What it is: ~11k lines of markdown across 14 skills. A skill-based workflow framework with strict quality controls. Cross-platform (Claude Code, Cursor, Codex, OpenCode).

Strengths:

  • TDD "Iron Law" — no production code without a failing test
  • Two-stage review per task (spec compliance + code quality)
  • Evidence-based verification (must run command, must read output, must prove claims)
  • Git worktree isolation (each feature gets its own filesystem copy)
  • Plans stored in docs/plans/ — committable, reviewable
  • Subagent-driven development: dispatches a fresh agent per task with parallel support (dispatching-parallel-agents skill)
  • Real test suite: unit tests for skill content, multi-turn invocation tests, and full E2E tests with real projects
  • Cross-platform: works with Claude Code, Cursor, Codex, and OpenCode via platform-specific plugin manifests

Weaknesses:

  • Opinionated about the planning phase (/write-plan guides creation with its own structure) — you can bring an existing plan to /execute-plan, but the workflow steers you toward its format
  • "Iron Laws" are prompt text, not code — well-tested but not enforced by tooling
  • Context accumulation in same-session mode — in the benchmark, execution hit 95% context in ~10 minutes, requiring a restart (separate-session mode finished at 60%)
  • Implementation plan is generated but not prompted for review before execution begins
  • Subagents may still miss nested CLAUDE.md files depending on skill configuration

In practice: Same-session mode hit 95% context in ~10 minutes; separate-session mode finished at 60% context in ~15 min.
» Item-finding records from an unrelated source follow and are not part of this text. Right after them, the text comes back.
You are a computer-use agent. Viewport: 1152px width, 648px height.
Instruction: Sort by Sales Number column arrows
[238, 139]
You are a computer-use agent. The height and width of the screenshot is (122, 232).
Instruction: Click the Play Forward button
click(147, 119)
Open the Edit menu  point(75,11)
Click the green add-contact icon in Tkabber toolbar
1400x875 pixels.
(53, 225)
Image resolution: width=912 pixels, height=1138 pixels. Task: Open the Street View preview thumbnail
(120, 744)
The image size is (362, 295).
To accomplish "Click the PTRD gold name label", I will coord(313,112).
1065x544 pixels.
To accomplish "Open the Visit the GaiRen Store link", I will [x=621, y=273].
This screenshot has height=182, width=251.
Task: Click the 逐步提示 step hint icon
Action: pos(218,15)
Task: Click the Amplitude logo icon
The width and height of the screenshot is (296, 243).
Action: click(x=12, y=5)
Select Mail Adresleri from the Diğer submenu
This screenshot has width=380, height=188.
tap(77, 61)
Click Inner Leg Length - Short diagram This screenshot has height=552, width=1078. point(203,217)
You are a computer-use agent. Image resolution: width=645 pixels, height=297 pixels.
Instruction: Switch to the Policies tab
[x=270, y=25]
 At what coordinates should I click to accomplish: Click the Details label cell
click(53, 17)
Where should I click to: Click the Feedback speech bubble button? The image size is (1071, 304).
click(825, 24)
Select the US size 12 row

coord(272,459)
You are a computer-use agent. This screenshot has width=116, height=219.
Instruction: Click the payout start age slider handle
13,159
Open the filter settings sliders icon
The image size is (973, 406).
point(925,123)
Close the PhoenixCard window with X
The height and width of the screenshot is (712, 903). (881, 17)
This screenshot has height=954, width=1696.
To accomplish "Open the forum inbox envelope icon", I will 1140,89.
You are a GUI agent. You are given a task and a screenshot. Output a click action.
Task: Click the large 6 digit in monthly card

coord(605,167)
Produced 5 implementation steps with human checkpoints every 2 steps — useful for catching issues early at the cost of requiring the developer to be present during execution.

spec-driven-dev

What it is: ~800 lines of markdown across 2 orchestrator skills and 7 custom agent definitions. A full plan-first workflow: discussion → plan → review → step-by-step execution with step hardening.

Strengths:

  • Full cycle: /write-plan (discussion → reviewed plan) and /implement-plan (step-by-step execution)
  • Plans are version-controlled, PR-reviewable, team-compatible
  • Each pass gets fresh context (no attention pollution between concerns)
  • Step hardening per implementation step (fresh agent catches drift and emergent issues, and fixes them)
  • Agent prompts are custom agent definitions, resolved by the runtime — never loaded into orchestrator context
  • Dynamically discovers project verification commands and project coding standards
  • Explicitly reads nested CLAUDE.md files
  • No hidden state, no special directories

Weaknesses:

  • Slowest of the three (~22 min vs ~15 min) — sequential passes with no parallelism, and agents loading the whole plan from fresh context
  • Higher token cost per feature: each step spawns 2 agents (implementer + hardener), plus 2 post-implementation passes — a total of 6 agent invocations for a 2-step plan
  • No state tracking across sessions — if execution fails mid-way, you restart manually (committed steps are in git)
  • Claude Code only (no cross-platform support)
  • Prompt-based, not enforced — same reliability characteristics as the others

In practice (tested on the same feature and repo as GSD and Superpowers):

The planning discussion (/write-plan) ended at 54% context. After clearing context and running /implement-plan, execution took ~22 minutes — the slowest of the three, due to sequential passes and full plan re-reading from fresh context agents. Finished at 42% context (between GSD's 33% and Superpowers' 60%). The plan was broken into 2 implementation steps, each spawning 2 agents (implementer + hardener), followed by 2 post-implementation passes.